Very slow R/W speeds

TheUsD

Contributor
Joined
May 17, 2013
Messages
116
Network Engineer here with a medium to large exposure to the Dell Compellent Storage line (help support about 4PB across 26 locations). I'm always hungry and wanting to grow my knowledge so I decided to learn more about Free/TrueNAS by building a small box. I'm very aware I'm not using anything enterprise / server grade or quality here (except for 4 out of 10 disks) so I'm not looking for anything amazing when it comes to speeds, however I feel there is a major bottleneck in the R/W speeds on both Pools but more especially Pool: Storage-01. I have my suspicions and want to see if anyone can confirm them (will not post suspicions so I do not influence you).

TrueNAS Setup:
OS: TrueNAS-12.0-U1.1​
MB: GIGABYTE H370M DS3H
CPU: Intel i5 8500​
RAM: 4x8GB (32GB) DDR4 2400 (NON-ECC)
SAS: SAS9211-8I 8PORT Int 6GB (in IT Mode)​
NIC: dual Intel 82576 SFP 1Gbps DACs (in LACP)​
Storage Drives:
Purpose secondary drives for VMs (no need for fast storage) and VM backups:
Pool Name: Storage-01;​
Hardware: 4x Seagate Exos 7E8 8TB (ST800NM0055) attached SAS9211-8I 8PORT Int 6GB
Pool type: RAIDz1 (no zVOL)​
Share type to ESXi Cluster: NFSv3​
(note) I tried to used a 128GB NVMe2.0 as a SYSOL and then as a L2ARC for speed testing.​
Best R or W speed has been 13MB/s.​

Purpose: VM OS's / boot drives:
Pool Name: Boot-01
Harware: 4x Samsung Evo 860 SSD attached to MB​
Pool type: RAIDz1 (no zVOL)​
Share type to ESXi Cluster: NFSv3​
Best R or W speed has been 112MB/s​
Other Storage Device:
NetGear ReadyNAS 214​
Storage: RAID5 4TB rando HDDs​
NIC: daul 1Gps Ethernet in LACP​
Share type to ESXi Cluster NFSv3​
ESXi Hosts:
2x Dell OptiPlex 7070's SFF​
OS: ESXi 6.7u3​
CPU: i5 9500​
RAM 64GB DDR4 2400 (non-ECC)​
NIC1: dual-port 1.25Gb/s Ethernet Intel 82576 Chip (dedicated to VMs​
NIC2: Single-port​
1x Dell OptiPlex 7040m​
OS: ESXi 6.7u3 w /vsphere​
CPU: i5 6500​
RAM: 24GB DDR2400
NIC: Rando onboard 1GB Ethernet intel NIC​

Network Infrastructure:
Switch: FortiSwitch 224E-POE
Firewall: FortiGate 80F
There is no high i/o on the switch or FW

If you need more details on specs and setup, please let me know. I couldn't thing of much more to add with my limited knowledge of TrueNAS.

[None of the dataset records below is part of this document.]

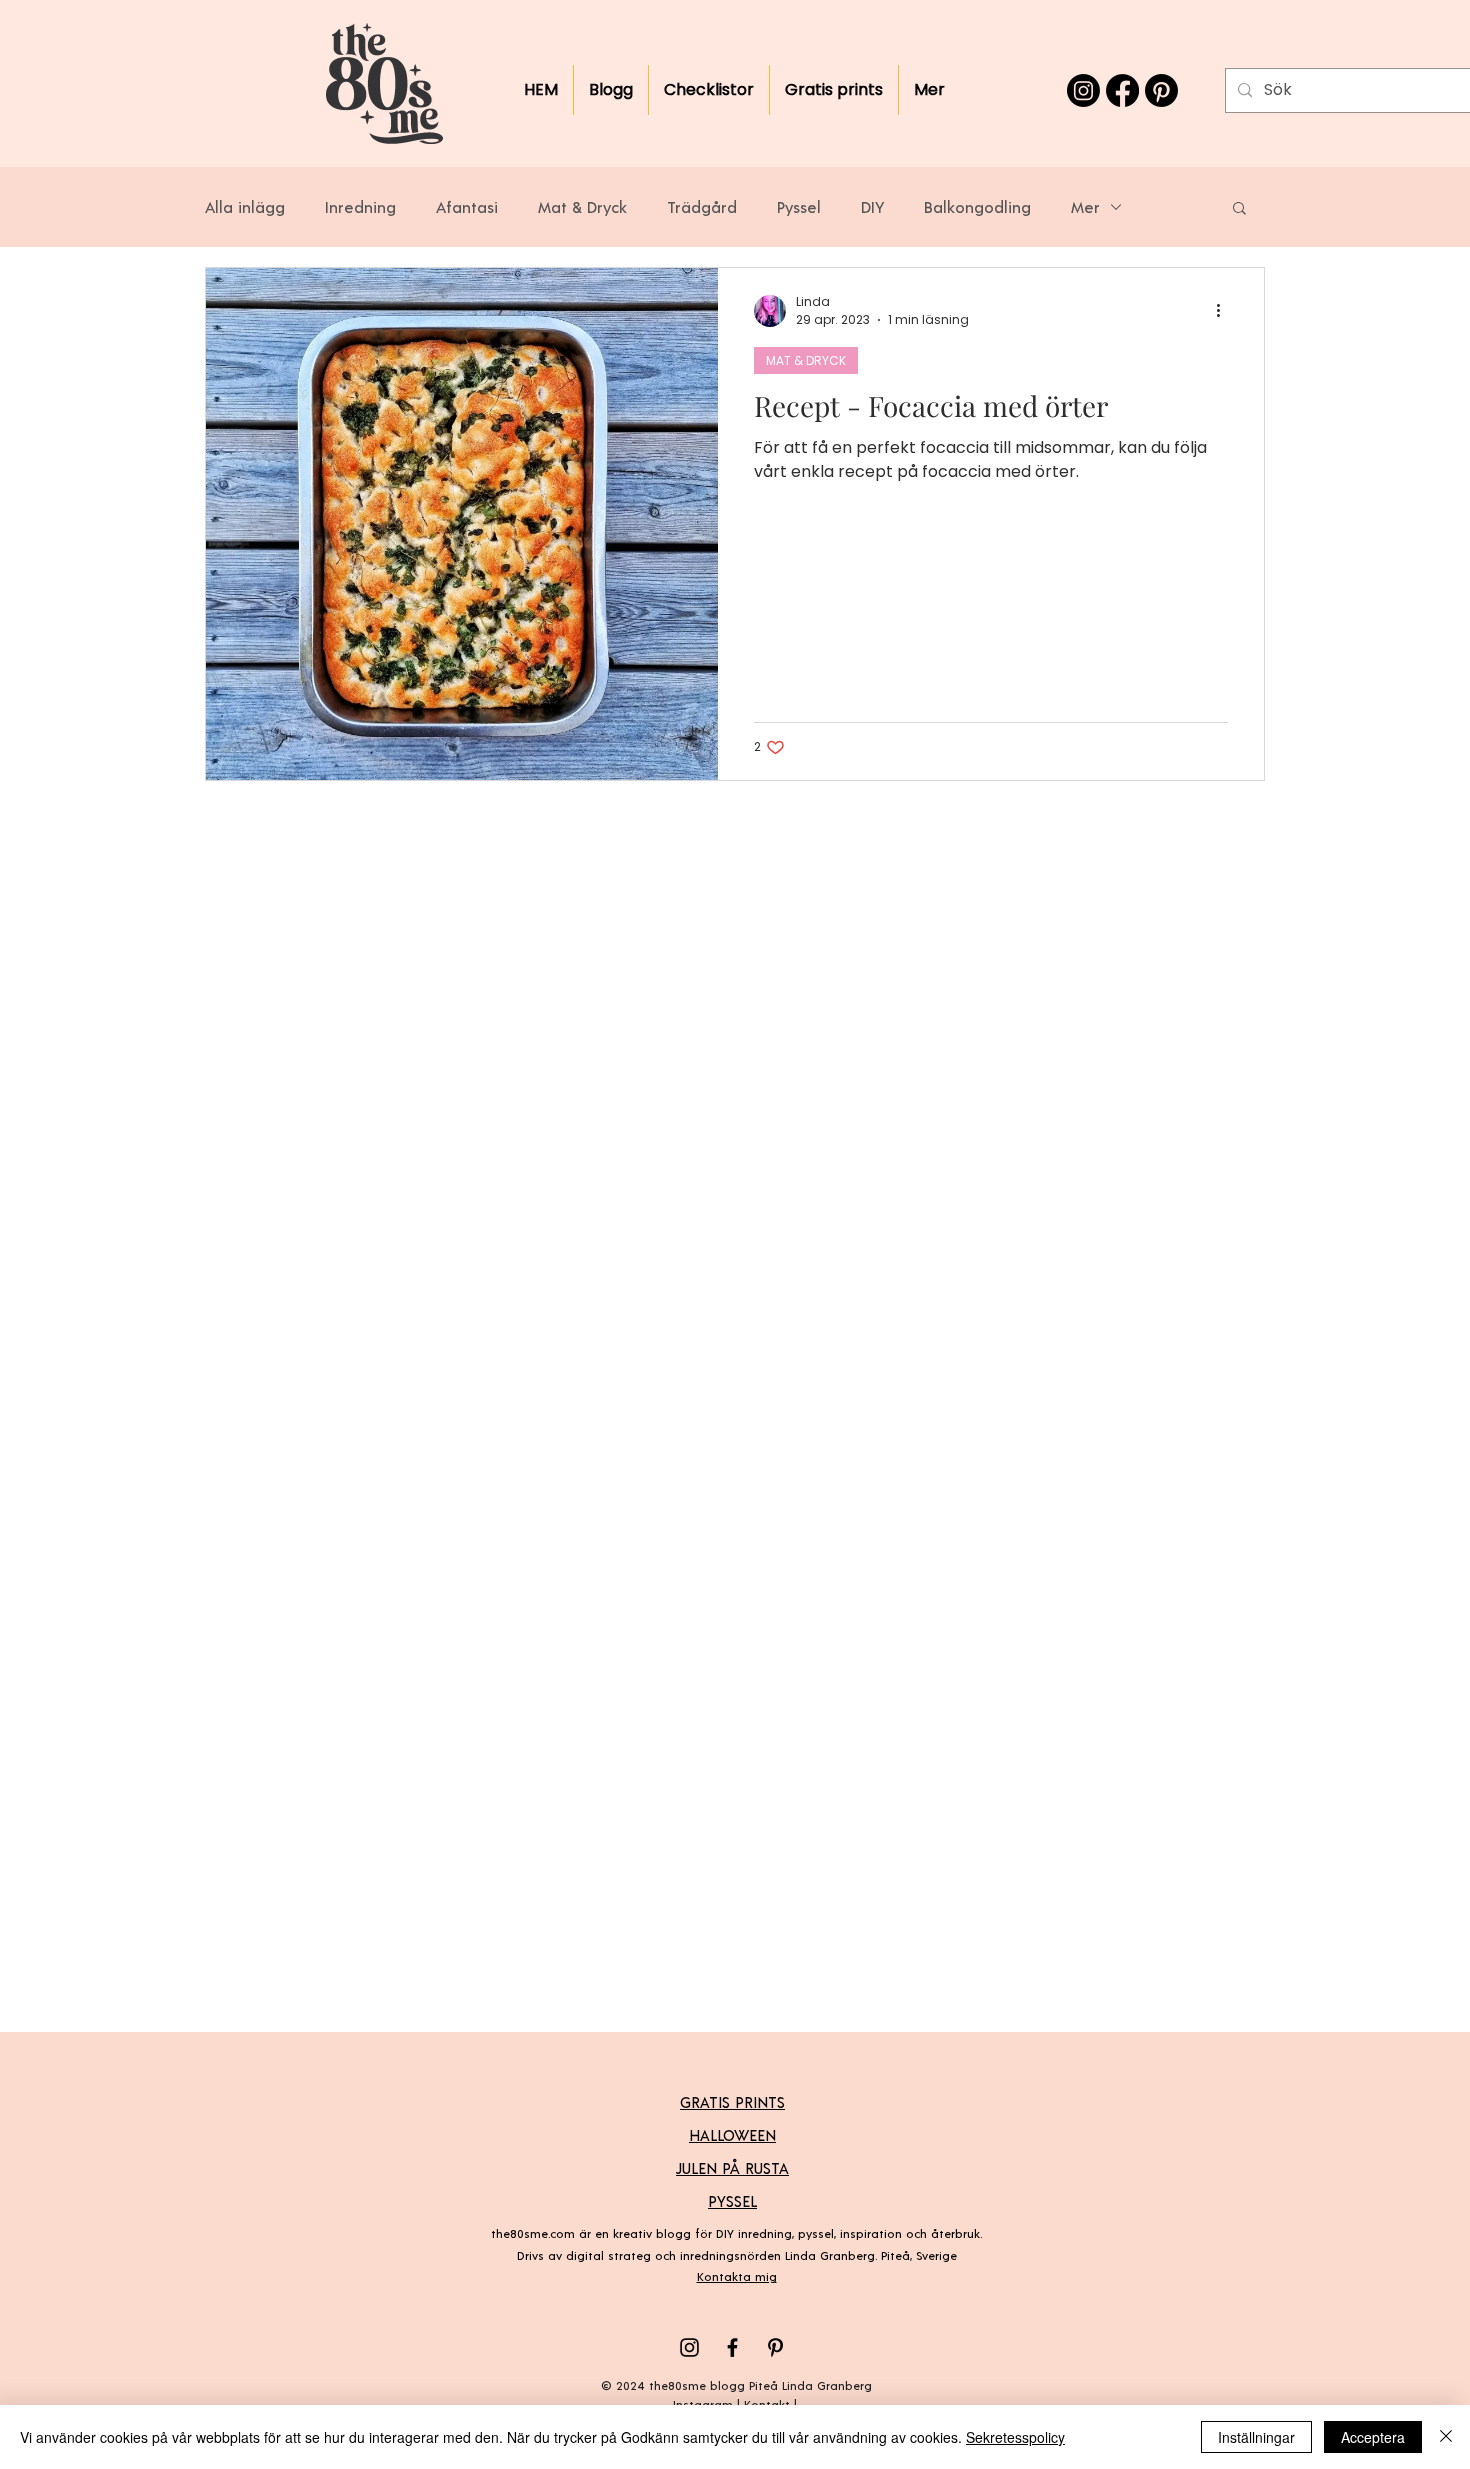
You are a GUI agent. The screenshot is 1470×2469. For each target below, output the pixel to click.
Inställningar (1256, 2437)
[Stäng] (1446, 2437)
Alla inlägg (245, 206)
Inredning (360, 206)
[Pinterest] (1161, 90)
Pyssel (799, 206)
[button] (1239, 209)
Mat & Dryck (582, 206)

Migrating any VM storage/Boot between the Boot-01 and the ReadyNAS will transfer around the 105-112MB/s.
Migrating any VM storage/Boot between Boot-01 and Storage-01 will not exceed the 13MB/s
Migrating any VM storage/Boot between ReadyNASand Storage-01 will not exceed the 13MB/s

Any thoughts, advice or troubleshooting tips is appreciated. Snark remarks and condescending replies will be ignored. (Had to mention this because there seems to be a lot of people here that offer advice but especially focus more on trying to tell others how wrong they are and all but calling them "stupid" in the process.)
 

Kris Moore

SVP of Engineering
Administrator
Moderator
iXsystems
Joined
Nov 12, 2015
Messages
1,471
I'd say give it a whirl again after 12.0-U2 drops today. There was some performance issues fixed with Intel networking specifically which could be the culprit here.
 

TheUsD

Contributor
Joined
May 17, 2013
Messages
116
Thank you for the reply, Kris. I will look forward to the update and will report back any findings once the update has dropped and I have upgraded.
 

jgreco

Resident Grinch
Joined
May 29, 2011
Messages
18,680
Any thoughts, advice or troubleshooting tips is appreciated.

RAIDZ is probably not helping here.

https://www.truenas.com/community/r...and-why-we-use-mirrors-for-block-storage.112/

Snark remarks and condescending replies will be ignored. (Had to mention this because there seems to be a lot of people here that offer advice but especially focus more on trying to tell others how wrong they are and all but calling them "stupid" in the process.)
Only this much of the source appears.